伊藤博文邸の怪事件/岡田秀文
時は大日本帝国憲法発布前夜――
伊藤博文邸で起きた密室殺人。
史実の幕間に描かれる大犯罪図の共学の真実!!
やはり、このお邸は普通じゃない――
歴史小説の俊英が軽妙に描く新境地!時代の胎動の中、気品漂う本格推理小説。
大日本帝国憲法発布前夜、明治17年(1884年)の高輪、伊藤博文邸。
書生としてその洋館に住み込むことになった杉山潤之助の手記を、偶然古書店で手に入れた小説家の私。
そこには伊藤博文邸で起きた怪事件の様子が、ミステリー小説さながらに描かれていた。密室で行われた殺人、庭園に残った不審な足跡、邸のまわりをかぎまわる怪しい新聞屋、伊藤公の書斎から聞こえる物音、そして第二の死体……
相部屋の書生、月輪龍太郎と推理合戦を繰り返し、伊藤公の娘・生子お嬢様とその教育係・津田うめにふりまわされながら潤之助が見た事件の真相とは――
図書館で借りてきました。はじめて読む方です。
画像はハードカバー版が出なかったので文庫版ですが、手元にあるのはハードカバーです。
あらすじ、というかタイトルでもわかるとおり、伊藤博文邸を舞台にしたミステリーです。
小説家の"私"が、作品の語り手である"小生"が残した手記から小説に起こしているという体をとっています。
私、時代小説はともかく、歴史小説って苦手なんですよ。
でも、明治時代の話だしミステリーだしいけるかな?と思って借りてみたんです。
そう読みにくいわけではありませんでしたが、私の好みではありませんでした。
歴史が苦手な私でも聞いたことのあるような名前が登場し、おっと思う反面、それらは事件とは直接関係してこないので、そこまでガッツリ触れなくても……と思ってしまったんです。

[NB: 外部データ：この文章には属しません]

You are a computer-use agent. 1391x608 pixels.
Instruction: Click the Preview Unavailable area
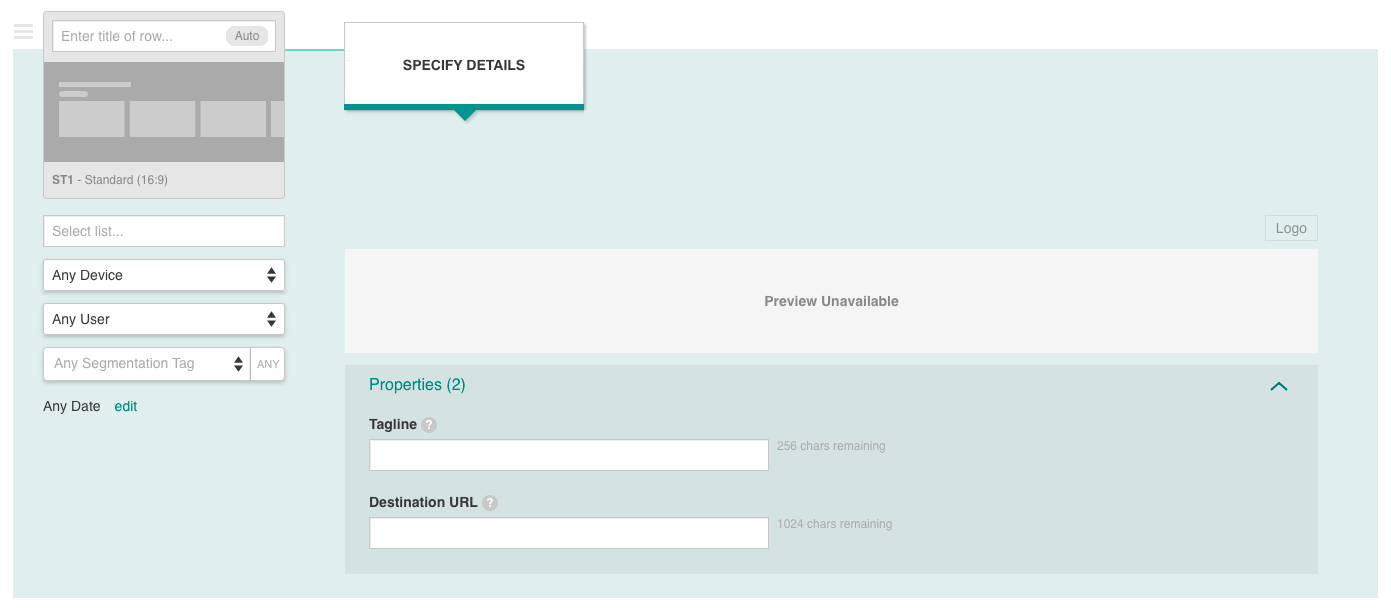[831, 301]
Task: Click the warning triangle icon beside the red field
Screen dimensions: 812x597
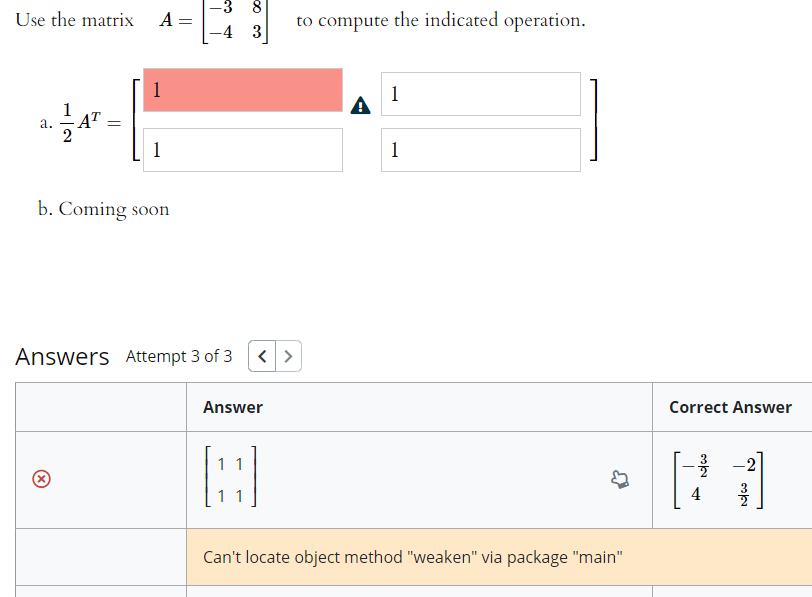Action: point(360,105)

でも、それじゃあ歴史小説にはならないのかもしれませんけど。
後はそうですね。
単純にミステリーとして、探偵役とワトソン役がいて自分たちが巻き込まれた事件を解決へ導いていく……、のかと思いきやそうでもないのも残念。
以前何かでも(多分、火村シリーズ)書いた気がするのですが、私は探偵役が事件を解決するのがみたいのです。
真相を明らかにするための過程で間違った推理が登場するのは、別にかまいません。
でも、そればっかりというのは、正直呼んでいてちょっとなぁと思ってしまうのです。
内容的にはこの1冊で完結していそうな話なんですが、図書館で続編らしき本が並んでいたんですよね。
特段、続きは読みたいとは思えないんですが、この設定でどう続きを書いたのかは気になります。
とても続きが出せるような設定ではないので、気が向いたらチェックしてみようと思います。